ジンスはベッドに気持ちよく横になり、ヒョヌの腕を枕にして彼の胸に耳を当てた。規則的で力強く響くヒョヌの心臓の鼓動は、どんな子守唄よりも彼の心を穏やかにした。結婚後8年という時間が流れたこと、そしてその時間の間、三人の家族になって今こうして一緒にいるという現実が、ふと非現実的で、まるで奇跡のように感じられた。
「不思議だね…本当に。」
ジンスが静かにささやいた。彼の声は夜の静けさの中に優しく溶け込んだ。
「高校の体育館で汗を流していた君を初めて見た時、研修医時代に病院の前で君を待っていた夜々、オリンピックのメダルを首にかけて帰ってきた君を抱きしめた瞬間、そして…ミンジェに初めて会いにいったあのドキドキした日まで…これらすべてが僕たちが一緒に作った時間だなんて…まだ時々、夢みたいだ。」
ヒョヌはジンスの髪を優しくなでながら、彼の言葉に耳を傾けた。彼の手には、長い時間をかけて積み重ねられた深い愛情と、慣れ親しんだ優しさがにじみ出ていた。
「そうだな。振り返ってみると、ひやひやした瞬間もたくさんあったし、ぶつかり合って傷つけ合った日もあった。だけど、そのすべての紆余曲折の末に、今俺たちがこうして、ミンジェまで一緒に、一つの家族としていられること…これは本当に、俺たちが一緒に成し遂げた最も偉大な結果じゃないか。」
ヒョヌの声には、深い感慨がこもっていた。彼はジンスの肩を抱き寄せ、もっと近くに引き寄せた。お互いの体温が触れ合う慣れた感触、お互いの息遣いが感じられる近い距離。その中で二人は、世界の何物にも代えがたい安心感と満たされた気持ちを感じた。
「君の言う通り、紆余曲折たくさんあったね。」
ジンスがかすかに微笑みながら言葉を続けた。
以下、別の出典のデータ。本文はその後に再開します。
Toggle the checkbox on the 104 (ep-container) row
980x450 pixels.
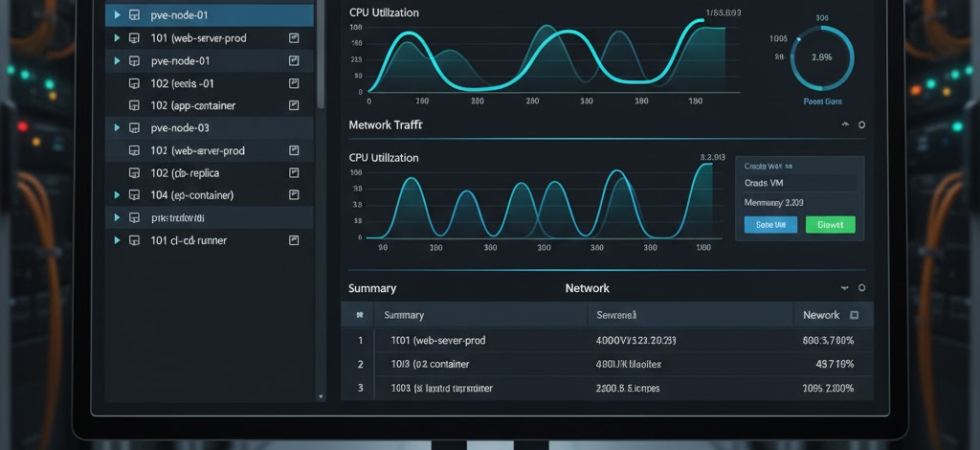point(294,196)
彼の眼差しは、過ぎ去った時間をたどるように切なく輝いていた。
「君の怪我のせいで一緒に泣いた日もあったし、僕が病院でつらいことを経験して帰ってきて、君の胸でずっと
泣いた日もあった…結婚の準備をしながら些細なことで言い争ったこともあったし、ミンジェの養子縁組の問題で悩んで悩んだ時間もあった。だけど…そのすべての瞬間に、僕たちはいつも一緒だった。お互いに頼り、お互いを信じ合って…だからここまで来ることができたんだね。」
「そうだよ。そして、これからもそうだろう。」
ヒョヌはジンスの手を探して温かく包み込んだ。彼の手は依然として力強く大きかったが、ジンスへの温もりは、初めて会ったあの日と同じくらい熱かった。
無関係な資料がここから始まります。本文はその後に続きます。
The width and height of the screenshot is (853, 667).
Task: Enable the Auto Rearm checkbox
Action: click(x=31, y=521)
「俺は、お前が俺のそばにいるという事実だけで、毎日が感謝と幸せでいっぱいだ。お前がいなかったら…今の俺も、俺たちの家族もいなかっただろうから。」
お互いの目を見つめ合う彼らの視線の中には、言葉では表現できない深い感情が行き交った。この8年間で共に築き上げた数えきれないほどの思い出、お互いに対する深い理解と変わらない愛、そしてこれから共に築いていく未来に対する固い信頼まで。その目と目の交換だけで、彼らはお互いの心を十分に読み取り、慰め合うことができた。
「君で…僕の片割れがヒョヌ、君で本当に良かった。」
ジンスがもう一度ヒョヌの胸に顔をうずめ、真心を込めてささやいた。歳月が流れても変わらないヒョヌの力強さと、一貫した優しさは、いつもジンスにとって最大の力となっていた。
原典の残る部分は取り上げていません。